22. No dia seguinte, a multidão que permanecera no outro lado do mar, viu que ali não havia senão um barquinho, e que Jesus não entrara nele com seus discípulos, mas que estes tinham partido sós.
23. Chegaram, todavia, outros barquinhos de Tiberíades, perto do lugar em que tinham comido o pão, depois de o Senhor haver dado graças.
24. Quando, pois, a multidão viu que Jesus não estava ali, nem seus discípulos, entraram nesses barcos e foram a Cafarnaum, à procura de Jesus.
25. E, tendo-o encontrado no outro lado do mar, perguntaram-lhes: "Rabbi, quando chegaste aqui"?
5) o desfecho prático.
Os três primeiros versículos deste longo trecho de João, que se segue imediatamente à multiplicação de pães e de peixes, são um tanto confusos estilisticamente. Mas uma vez explicados o sentido torna-se claro.
- - -
▸ ENUNCIADO:
Segundo o trecho, de onde vieram os outros barquinhos que chegaram perto do lugar em que tinham comido o pão?

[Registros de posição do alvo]
- - -
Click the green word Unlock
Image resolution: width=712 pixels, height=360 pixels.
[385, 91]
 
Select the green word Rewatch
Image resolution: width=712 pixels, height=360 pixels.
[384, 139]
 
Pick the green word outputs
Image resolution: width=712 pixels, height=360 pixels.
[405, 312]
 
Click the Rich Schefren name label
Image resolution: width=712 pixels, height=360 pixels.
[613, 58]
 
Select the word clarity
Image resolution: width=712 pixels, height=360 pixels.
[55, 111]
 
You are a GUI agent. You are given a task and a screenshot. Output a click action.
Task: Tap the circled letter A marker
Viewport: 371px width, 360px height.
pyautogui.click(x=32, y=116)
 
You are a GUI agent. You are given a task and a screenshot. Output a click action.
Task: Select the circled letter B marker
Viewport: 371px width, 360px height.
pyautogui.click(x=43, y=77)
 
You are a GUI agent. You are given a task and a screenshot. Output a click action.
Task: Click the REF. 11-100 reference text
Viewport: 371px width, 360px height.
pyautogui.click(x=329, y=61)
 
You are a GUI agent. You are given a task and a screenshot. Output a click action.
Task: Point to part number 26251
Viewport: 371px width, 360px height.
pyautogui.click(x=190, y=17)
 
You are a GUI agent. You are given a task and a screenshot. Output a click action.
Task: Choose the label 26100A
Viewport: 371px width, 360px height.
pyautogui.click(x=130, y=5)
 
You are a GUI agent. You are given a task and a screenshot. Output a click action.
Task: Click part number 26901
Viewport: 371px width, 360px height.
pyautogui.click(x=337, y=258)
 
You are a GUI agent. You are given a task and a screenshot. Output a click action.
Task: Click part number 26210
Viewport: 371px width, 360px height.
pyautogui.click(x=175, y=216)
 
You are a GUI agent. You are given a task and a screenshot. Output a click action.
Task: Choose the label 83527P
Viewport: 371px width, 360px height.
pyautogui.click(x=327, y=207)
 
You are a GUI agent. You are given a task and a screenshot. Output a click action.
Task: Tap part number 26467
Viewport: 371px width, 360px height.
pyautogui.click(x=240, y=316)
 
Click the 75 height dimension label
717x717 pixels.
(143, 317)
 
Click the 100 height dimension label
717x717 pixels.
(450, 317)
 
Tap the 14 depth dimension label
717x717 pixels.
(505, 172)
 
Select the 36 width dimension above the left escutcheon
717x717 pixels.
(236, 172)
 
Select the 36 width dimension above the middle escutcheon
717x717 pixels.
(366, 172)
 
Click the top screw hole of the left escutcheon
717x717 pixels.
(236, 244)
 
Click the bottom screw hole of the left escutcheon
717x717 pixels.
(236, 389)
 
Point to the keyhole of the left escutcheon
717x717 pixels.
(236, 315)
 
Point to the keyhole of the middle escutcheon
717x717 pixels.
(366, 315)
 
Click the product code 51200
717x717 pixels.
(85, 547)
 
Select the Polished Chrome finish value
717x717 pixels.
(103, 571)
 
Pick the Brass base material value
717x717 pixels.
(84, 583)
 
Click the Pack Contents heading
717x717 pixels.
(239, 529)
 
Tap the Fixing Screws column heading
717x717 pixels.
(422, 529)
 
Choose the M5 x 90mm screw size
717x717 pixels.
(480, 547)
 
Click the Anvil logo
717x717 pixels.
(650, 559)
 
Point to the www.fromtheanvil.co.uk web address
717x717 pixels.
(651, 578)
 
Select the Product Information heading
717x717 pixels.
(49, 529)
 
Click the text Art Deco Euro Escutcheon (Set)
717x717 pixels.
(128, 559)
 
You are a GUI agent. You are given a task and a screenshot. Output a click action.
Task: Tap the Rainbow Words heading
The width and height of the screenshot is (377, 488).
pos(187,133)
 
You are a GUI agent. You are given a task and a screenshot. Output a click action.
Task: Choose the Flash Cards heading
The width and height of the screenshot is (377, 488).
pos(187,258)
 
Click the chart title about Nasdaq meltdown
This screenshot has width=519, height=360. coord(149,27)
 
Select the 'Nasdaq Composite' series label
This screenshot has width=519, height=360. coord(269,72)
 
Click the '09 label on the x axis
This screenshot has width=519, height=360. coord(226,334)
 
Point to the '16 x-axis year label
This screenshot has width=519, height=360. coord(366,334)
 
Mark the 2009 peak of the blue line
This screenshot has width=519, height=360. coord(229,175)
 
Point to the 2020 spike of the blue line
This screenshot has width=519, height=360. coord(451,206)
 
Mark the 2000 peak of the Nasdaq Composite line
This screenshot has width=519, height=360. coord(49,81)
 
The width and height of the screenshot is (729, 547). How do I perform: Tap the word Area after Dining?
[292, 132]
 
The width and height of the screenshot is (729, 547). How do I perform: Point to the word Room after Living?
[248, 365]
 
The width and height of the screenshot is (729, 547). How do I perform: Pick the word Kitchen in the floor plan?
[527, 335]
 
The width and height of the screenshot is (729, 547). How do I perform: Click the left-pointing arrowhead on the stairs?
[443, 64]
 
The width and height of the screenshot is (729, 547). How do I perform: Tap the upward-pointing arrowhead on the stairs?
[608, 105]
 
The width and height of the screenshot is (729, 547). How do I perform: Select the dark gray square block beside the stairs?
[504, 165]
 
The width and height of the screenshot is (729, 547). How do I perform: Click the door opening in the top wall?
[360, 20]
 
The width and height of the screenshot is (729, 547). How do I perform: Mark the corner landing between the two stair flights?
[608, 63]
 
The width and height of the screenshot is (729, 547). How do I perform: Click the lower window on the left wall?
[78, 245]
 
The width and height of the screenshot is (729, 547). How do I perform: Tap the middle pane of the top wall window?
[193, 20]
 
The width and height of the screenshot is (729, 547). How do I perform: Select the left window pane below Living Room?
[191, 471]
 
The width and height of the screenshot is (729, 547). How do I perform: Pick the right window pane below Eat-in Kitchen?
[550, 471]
- - -
▸ RESULTADO DO EXERCÍCIO:
Os outros barquinhos vieram de Tiberíades.